THE LAWYER AS EMOTIONAL REFUGEE

The interesting question is what this does to people over time. Some seem to tolerate the situation well. They become cynical, hard and emotionally posturing in a litigation context, but seem able to continue normal emotional relations in other contexts. Others, by contrast, seem to be left emotionally bereft. They, start out, fresh from law school, as warm, friendly people but eventually come to see detachment from causes and emotional posturing as traits that they have more and more difficulty keeping out of their personal lives.

The incidence among lawyers of this "emotionally bereft" state is difficult to document with any precision and is mainly a matter of my impressions.
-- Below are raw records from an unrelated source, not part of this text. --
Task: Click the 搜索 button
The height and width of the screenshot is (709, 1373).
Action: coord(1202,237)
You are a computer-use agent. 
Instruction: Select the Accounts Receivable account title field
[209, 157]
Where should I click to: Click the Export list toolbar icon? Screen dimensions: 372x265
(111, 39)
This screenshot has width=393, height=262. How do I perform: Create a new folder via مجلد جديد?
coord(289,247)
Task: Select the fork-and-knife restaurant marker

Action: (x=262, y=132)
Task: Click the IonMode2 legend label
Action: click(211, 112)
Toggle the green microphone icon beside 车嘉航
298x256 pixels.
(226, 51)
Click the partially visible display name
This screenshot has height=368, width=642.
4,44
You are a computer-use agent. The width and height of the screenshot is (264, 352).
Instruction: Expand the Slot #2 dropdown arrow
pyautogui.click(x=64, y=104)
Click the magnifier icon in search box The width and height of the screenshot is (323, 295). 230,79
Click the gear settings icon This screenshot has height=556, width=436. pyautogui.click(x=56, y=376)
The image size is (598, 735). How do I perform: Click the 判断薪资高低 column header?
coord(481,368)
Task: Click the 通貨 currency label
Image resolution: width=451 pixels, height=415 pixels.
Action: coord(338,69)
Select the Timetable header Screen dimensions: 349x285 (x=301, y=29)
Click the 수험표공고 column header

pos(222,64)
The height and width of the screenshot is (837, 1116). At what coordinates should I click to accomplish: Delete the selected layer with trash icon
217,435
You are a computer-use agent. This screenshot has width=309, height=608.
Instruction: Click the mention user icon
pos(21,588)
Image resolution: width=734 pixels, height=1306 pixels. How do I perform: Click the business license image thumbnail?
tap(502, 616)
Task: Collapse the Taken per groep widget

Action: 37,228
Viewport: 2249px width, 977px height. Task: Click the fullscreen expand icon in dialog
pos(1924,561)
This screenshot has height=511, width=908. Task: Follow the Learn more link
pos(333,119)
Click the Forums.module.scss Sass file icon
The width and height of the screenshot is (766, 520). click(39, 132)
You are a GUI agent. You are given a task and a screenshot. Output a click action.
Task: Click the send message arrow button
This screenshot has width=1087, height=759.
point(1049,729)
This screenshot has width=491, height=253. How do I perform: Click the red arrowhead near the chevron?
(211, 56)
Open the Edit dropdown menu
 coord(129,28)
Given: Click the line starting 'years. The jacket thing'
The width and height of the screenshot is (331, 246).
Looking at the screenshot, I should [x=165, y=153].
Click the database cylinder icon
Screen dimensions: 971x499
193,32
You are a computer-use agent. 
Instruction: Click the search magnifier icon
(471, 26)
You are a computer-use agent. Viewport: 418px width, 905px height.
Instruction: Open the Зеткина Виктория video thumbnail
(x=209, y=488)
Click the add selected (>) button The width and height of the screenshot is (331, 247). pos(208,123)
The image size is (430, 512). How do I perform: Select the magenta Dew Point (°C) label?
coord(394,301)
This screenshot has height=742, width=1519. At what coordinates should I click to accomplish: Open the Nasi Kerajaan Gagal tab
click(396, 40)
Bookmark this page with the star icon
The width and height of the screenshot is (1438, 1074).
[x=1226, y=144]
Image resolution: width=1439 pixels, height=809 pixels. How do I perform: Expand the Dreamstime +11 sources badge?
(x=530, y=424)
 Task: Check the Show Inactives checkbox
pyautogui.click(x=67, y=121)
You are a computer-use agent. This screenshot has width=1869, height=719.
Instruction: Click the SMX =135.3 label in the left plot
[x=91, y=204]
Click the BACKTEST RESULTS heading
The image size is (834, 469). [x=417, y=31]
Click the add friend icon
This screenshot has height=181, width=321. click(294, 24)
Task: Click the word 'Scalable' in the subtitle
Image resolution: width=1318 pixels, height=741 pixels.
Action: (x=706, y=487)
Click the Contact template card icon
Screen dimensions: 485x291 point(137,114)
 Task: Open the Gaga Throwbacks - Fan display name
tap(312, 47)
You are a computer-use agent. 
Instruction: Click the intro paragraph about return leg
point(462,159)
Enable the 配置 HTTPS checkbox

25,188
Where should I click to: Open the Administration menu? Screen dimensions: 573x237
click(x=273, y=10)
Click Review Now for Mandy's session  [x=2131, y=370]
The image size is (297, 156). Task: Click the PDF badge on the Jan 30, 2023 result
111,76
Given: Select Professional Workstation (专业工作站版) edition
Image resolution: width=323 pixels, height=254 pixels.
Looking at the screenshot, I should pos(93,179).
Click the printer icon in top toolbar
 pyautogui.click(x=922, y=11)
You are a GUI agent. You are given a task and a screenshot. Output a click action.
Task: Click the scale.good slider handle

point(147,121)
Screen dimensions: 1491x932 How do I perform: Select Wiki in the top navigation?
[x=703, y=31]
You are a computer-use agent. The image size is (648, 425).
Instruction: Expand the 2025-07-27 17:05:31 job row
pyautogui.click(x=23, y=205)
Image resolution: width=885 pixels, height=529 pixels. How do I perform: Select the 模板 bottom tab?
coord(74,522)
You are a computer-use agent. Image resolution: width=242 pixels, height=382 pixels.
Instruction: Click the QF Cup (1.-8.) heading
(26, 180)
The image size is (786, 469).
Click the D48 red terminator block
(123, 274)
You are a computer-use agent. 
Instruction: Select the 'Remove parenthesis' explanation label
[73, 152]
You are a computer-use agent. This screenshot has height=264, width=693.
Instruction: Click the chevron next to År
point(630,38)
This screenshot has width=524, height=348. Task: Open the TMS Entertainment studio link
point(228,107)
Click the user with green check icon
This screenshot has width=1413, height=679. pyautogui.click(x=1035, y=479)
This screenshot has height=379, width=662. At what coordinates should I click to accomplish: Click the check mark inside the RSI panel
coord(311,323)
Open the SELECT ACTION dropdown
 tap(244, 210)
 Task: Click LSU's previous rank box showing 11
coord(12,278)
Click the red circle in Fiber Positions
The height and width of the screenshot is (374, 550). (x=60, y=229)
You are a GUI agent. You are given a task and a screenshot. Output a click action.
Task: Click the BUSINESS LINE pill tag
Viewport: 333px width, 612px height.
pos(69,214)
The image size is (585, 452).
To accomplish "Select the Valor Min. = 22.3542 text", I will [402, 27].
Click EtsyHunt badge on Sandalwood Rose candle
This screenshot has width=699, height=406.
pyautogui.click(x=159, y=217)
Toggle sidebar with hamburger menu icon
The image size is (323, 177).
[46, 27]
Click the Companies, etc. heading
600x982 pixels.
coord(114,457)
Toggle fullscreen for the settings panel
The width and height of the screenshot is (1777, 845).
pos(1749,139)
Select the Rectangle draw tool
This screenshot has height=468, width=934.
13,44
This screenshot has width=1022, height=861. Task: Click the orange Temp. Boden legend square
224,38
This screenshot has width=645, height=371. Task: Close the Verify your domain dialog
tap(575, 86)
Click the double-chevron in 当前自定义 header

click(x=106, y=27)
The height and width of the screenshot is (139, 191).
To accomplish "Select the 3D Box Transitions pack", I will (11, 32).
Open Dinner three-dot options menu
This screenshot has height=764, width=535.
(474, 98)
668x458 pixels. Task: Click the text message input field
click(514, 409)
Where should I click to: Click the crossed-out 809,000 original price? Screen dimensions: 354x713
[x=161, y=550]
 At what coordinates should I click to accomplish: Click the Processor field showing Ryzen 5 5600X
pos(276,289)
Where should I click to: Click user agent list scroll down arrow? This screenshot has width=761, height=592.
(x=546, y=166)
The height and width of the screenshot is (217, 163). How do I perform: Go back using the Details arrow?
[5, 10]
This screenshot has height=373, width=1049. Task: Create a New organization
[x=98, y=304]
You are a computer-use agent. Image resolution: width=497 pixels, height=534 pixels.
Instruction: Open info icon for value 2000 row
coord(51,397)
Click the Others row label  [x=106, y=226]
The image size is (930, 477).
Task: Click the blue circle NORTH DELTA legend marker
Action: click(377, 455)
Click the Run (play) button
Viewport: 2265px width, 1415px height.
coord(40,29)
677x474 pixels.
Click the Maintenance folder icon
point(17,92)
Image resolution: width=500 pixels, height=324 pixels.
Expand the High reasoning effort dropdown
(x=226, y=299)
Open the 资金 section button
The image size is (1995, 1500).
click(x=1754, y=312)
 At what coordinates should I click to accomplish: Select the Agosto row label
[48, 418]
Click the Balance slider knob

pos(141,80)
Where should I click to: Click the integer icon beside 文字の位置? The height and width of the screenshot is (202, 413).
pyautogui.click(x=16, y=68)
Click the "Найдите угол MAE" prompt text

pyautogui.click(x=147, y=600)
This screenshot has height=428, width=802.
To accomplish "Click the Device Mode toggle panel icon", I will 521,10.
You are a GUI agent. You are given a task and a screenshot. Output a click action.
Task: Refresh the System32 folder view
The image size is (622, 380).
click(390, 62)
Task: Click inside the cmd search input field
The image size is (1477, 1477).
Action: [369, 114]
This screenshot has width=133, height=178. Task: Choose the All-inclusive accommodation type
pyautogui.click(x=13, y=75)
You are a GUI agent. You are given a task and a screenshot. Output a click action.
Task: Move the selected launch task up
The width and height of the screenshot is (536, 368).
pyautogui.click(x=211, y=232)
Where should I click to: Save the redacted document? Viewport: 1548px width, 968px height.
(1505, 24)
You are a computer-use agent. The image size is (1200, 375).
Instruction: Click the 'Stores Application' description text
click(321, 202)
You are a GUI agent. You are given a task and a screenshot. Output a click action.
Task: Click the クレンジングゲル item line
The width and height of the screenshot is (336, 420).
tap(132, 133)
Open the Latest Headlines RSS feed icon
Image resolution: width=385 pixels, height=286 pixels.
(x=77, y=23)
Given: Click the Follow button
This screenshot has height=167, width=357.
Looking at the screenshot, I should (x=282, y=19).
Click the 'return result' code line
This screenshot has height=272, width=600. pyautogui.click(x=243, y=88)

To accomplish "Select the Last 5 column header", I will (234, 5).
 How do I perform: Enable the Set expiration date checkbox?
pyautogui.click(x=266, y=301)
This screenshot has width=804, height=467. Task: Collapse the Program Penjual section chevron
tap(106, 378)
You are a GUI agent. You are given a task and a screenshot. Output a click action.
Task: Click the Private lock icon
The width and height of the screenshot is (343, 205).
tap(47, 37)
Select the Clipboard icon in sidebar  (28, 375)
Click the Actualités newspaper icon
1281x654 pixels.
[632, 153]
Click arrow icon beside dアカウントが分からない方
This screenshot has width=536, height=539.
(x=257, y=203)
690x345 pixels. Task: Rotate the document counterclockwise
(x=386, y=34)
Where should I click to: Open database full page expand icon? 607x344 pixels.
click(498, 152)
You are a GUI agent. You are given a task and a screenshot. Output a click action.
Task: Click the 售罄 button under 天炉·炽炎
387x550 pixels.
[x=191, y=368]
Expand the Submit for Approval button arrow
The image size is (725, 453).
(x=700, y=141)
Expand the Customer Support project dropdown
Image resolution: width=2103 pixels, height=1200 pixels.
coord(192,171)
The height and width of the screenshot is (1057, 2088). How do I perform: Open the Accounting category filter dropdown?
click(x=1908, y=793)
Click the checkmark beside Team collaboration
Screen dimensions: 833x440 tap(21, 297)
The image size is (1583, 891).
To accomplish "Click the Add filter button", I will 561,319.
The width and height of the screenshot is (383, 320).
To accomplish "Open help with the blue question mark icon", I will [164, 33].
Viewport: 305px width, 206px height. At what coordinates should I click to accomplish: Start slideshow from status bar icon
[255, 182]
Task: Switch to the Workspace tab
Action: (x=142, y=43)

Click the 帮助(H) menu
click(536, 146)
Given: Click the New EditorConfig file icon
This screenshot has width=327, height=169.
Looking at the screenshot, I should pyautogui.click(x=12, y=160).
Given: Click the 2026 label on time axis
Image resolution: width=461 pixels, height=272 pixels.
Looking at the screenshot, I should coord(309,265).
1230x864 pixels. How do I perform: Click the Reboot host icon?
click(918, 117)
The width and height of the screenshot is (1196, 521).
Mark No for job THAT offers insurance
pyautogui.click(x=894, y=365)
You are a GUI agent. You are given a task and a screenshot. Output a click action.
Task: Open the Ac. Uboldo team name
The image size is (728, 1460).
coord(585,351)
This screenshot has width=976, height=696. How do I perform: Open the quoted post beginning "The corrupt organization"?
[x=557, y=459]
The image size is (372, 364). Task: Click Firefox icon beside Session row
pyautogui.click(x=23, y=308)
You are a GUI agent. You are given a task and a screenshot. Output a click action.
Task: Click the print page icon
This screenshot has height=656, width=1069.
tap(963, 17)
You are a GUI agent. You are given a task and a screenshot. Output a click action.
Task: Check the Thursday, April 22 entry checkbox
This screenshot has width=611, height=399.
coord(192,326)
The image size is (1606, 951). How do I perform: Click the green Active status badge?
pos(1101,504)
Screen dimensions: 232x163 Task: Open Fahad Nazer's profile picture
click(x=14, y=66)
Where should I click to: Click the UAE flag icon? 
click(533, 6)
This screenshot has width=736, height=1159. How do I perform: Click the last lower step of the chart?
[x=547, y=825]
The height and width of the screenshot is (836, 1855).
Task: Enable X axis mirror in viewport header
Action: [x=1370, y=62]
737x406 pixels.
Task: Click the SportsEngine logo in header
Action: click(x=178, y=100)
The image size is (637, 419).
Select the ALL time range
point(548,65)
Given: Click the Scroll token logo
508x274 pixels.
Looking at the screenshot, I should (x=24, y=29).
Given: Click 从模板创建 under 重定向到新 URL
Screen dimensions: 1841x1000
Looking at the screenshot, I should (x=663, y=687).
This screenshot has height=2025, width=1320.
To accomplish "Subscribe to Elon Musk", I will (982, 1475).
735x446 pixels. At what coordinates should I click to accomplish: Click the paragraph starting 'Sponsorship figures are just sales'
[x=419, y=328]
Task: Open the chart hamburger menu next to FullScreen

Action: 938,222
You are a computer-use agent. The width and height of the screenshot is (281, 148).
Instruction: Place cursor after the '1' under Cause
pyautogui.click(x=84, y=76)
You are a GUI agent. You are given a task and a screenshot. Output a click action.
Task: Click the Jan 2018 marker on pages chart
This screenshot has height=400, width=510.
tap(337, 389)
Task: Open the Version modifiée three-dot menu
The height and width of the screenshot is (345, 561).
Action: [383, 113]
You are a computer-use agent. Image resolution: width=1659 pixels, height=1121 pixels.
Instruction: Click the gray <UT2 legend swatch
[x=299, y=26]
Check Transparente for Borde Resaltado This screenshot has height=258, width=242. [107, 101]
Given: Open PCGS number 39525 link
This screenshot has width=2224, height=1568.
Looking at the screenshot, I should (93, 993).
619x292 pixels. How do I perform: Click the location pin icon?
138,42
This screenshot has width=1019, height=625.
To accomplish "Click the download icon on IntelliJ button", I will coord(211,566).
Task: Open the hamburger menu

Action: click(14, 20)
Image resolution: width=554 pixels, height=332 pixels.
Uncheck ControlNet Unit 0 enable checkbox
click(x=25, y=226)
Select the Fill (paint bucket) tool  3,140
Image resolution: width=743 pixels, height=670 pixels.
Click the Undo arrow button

Nonetheless, there appears to be a significant number of people in the legal community who undergo rapid hardening of the emotional arteries after they begin practicing law.

There is always the possibility, of course, that the people I have described as emotionally bereft were pre-programmed in that direction, and that they would ultimately have become that ways once subjected to any type of adult stress. A friend of mine who is a psychoanalyst holds that view, although under careful questioning it is apparent that he believes that all lawyers emerge from childhood with aggressive, emotionless personalities.

If my observation is correct that lawyers, and particularly litigators, often distance themselves emotionally from the causes they espouse, that fact may go a long way to explaining a number of institutionalized aspects of the legal profession.

For example, the tendency of lawyers, more than perhaps any other profession with the exception of accountants, to practice in large groups my be partially explained by their desire to have others around with whom they can be emotionally candid. Similarly, the existence of the movement toward pro bono work among lawyers, the large number of voluntary bar associations which attempt to operate in the public interest, and other such institutions may stem at least in part from the desire of many lawyers to have an emotional cause with which they can identify, as opposed to simply a result that they are seeking on someone else's behalf.

The problem of coping with the often necessary professional divorce between advocacy and emotional commitment may also account for many dropouts from the profession. There are studies on the number of lawyers who fail to find employment or drop out of the profession because it is not economically viable for them. However, I am not aware of any study that tracks the reasons otherwise successful lawyers drop out to become writers, teachers, movie producers, ski bums and business persons, often, although not always, at substantial economic sacrifice. Although my data is again impressionistic, I believe that a substantial number of otherwise successful lawyers leave the profession every year for other than economic reasons. I am aware of the significant number who have left partly because they dislike the emotional detachment of the profession.

The emotional detachment inherent in the profession may also explain, at least in part, the steady exodus of private sector lawyers into the professions of teaching and public interest law. In teaching, the divorce of advocacy and emotion is ended by the fact that there are no causes, as such, to espouse on anyone's behalf. In public interest law (with the exception of legal-aid type work) nominal clients exist, but the causes being advocated are usually those with which the public interest lawyers themselves emotionally identify at the outset.

Whatever the validity of my personal observations on these matters, wider candid discussion might be useful both to those who find themselves troubled by the demands of a profession they have already joined and by those who think about becoming lawyers.